* [WRITTEN TASK A]: Report every line of the entries below that contains the word "height".

* [TEXT EXCERPT]:
━━━━━━

Students and teachers, on the other hand, were far less able and willing to participate in extended online training for a variety of reasons:

 

• Their access to email was often limited to ten or fifteen minutes a day, which did not allow time for reading and responding to multiple postings.

• They did not see Telementoring as an experience that they needed to prepare for and therefore perceived preparation as an assignment rather than a necessity.

• The Telementoring project was not part of an academic requirement and there was little incentive for completing training activities which most students viewed as busy work.

• Students did not perceive the "need" for a Telementor in the same way that the mentors seemed to want a mentee, though over time many students became as enthusiastic as their mentors (and some even more so).

 

Through further refinement of materials and online prep sessions, the project succeeded in maintaining a common level of expectation and promoting an understanding of the online environment and its limitations. Online prep sessions were most useful to adult mentors.

Facilitating One-on-One Relationships Online

A project centered on personal interactions mediated entirely by electronic communication presents many benefits and also potential obstacles. What kinds of information will participants need to enter into conversation successfully with others? What kinds of concerns will participants have? What difficulties will result from the non-visual and non-auditory environment that participants are expected to use for meaningful communication? Online facilitation techniques and strategies were essential in helping participants feel comfortable and confident in communicating online in both one-on-one relationships and in group discussions. In this discussion, we will focus exclusively on facilitation techniques that we found to be effective for one-on-one relationships.

━━━━━━

* [DATA LISTING]:

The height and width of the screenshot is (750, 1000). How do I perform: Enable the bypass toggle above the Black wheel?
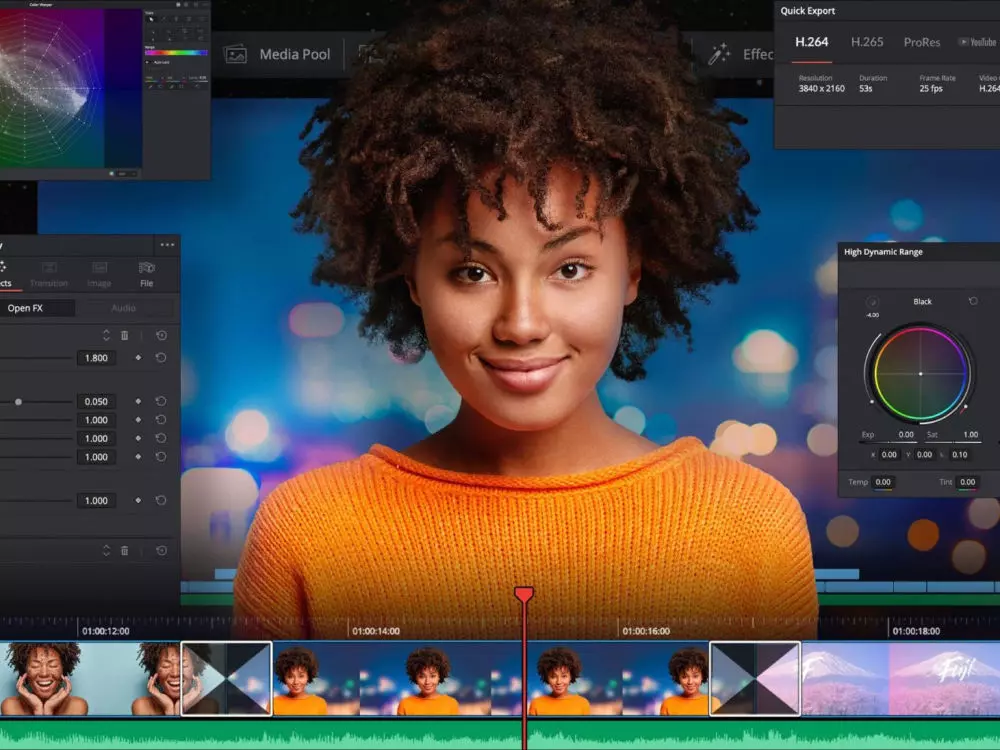(x=873, y=302)
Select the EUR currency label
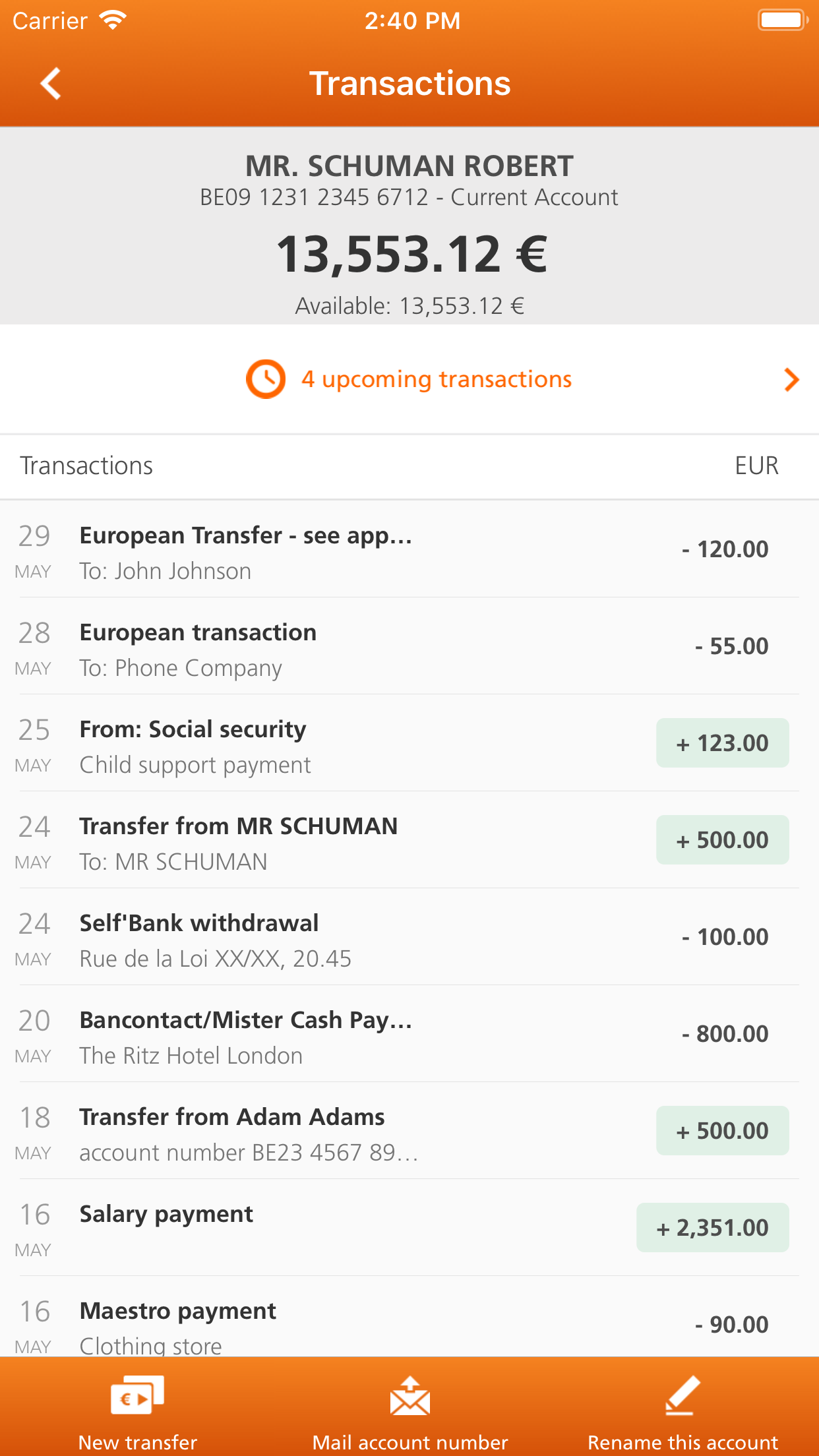 (756, 466)
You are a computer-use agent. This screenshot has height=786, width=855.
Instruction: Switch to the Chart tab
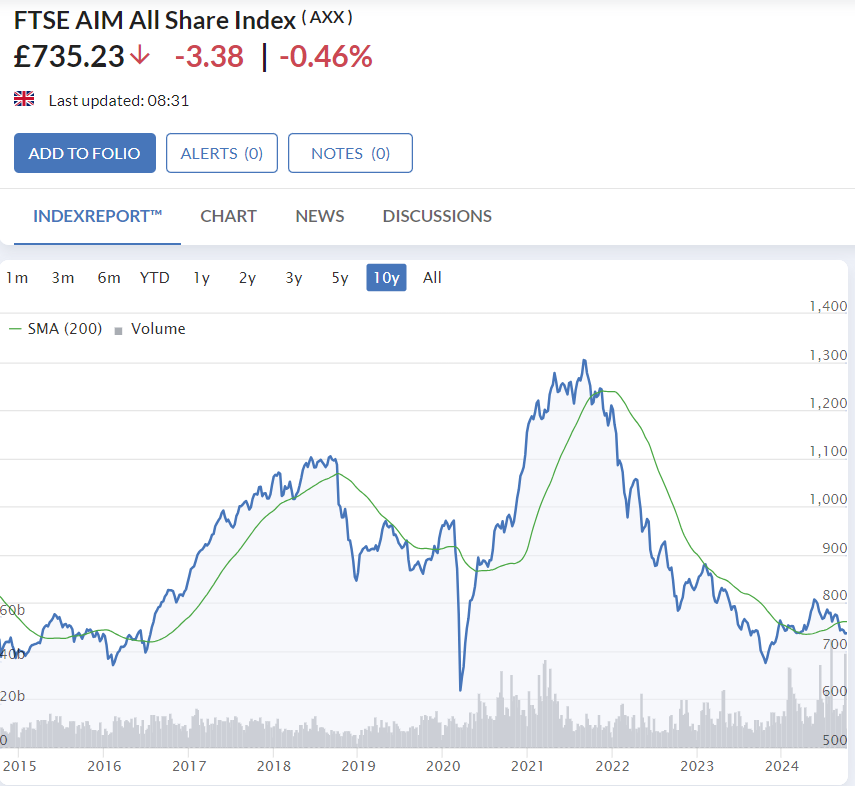pyautogui.click(x=228, y=216)
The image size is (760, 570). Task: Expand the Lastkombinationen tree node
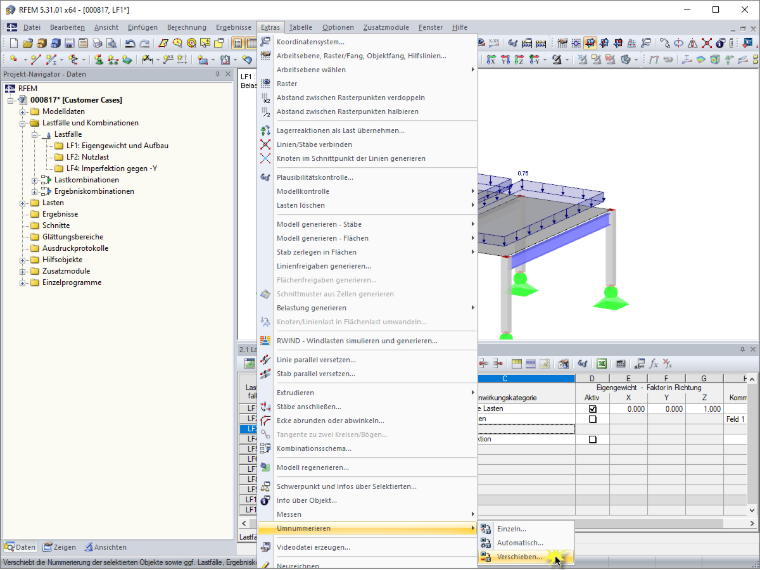point(34,180)
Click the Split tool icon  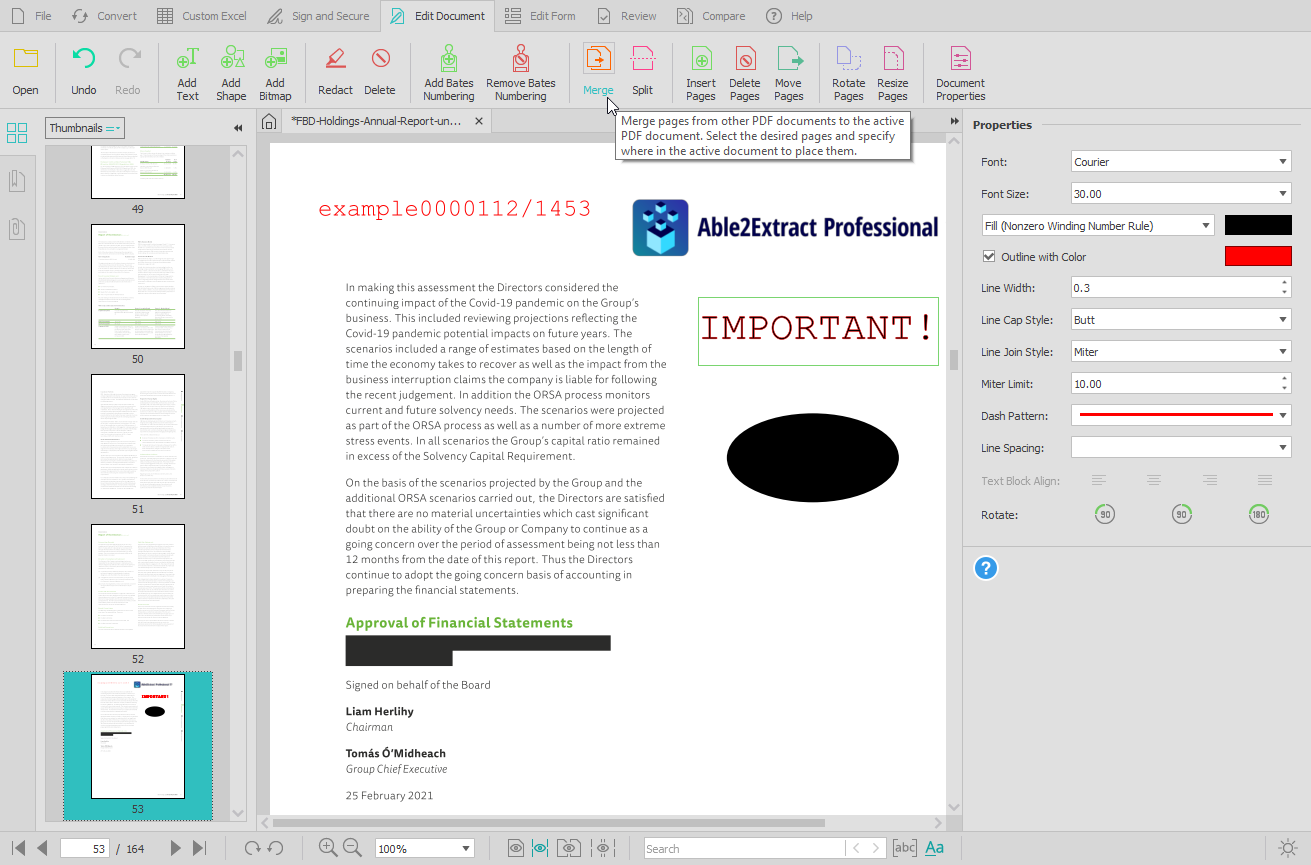[642, 60]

━━━━━━

* [WRITTEN TASK B]: In the Telementoring excerpt above, list the reasons given for why students and teachers were less able and willing to take part in extended online training.

* [FULL RESPONSE A]:
The height and width of the screenshot is (750, 1000). How do I perform: Enable the bypass toggle above the Black wheel?
You are a computer-use agent. This screenshot has height=786, width=855.

* [FULL RESPONSE B]:
1. Their access to email was often limited to ten or fifteen minutes a day, which did not allow time for reading and responding to multiple postings.
2. They did not see Telementoring as an experience they needed to prepare for, so they perceived preparation as an assignment rather than a necessity.
3. The Telementoring project was not part of an academic requirement, and there was little incentive for completing training activities that most students viewed as busy work.
4. Students did not perceive the "need" for a Telementor in the same way that the mentors seemed to want a mentee.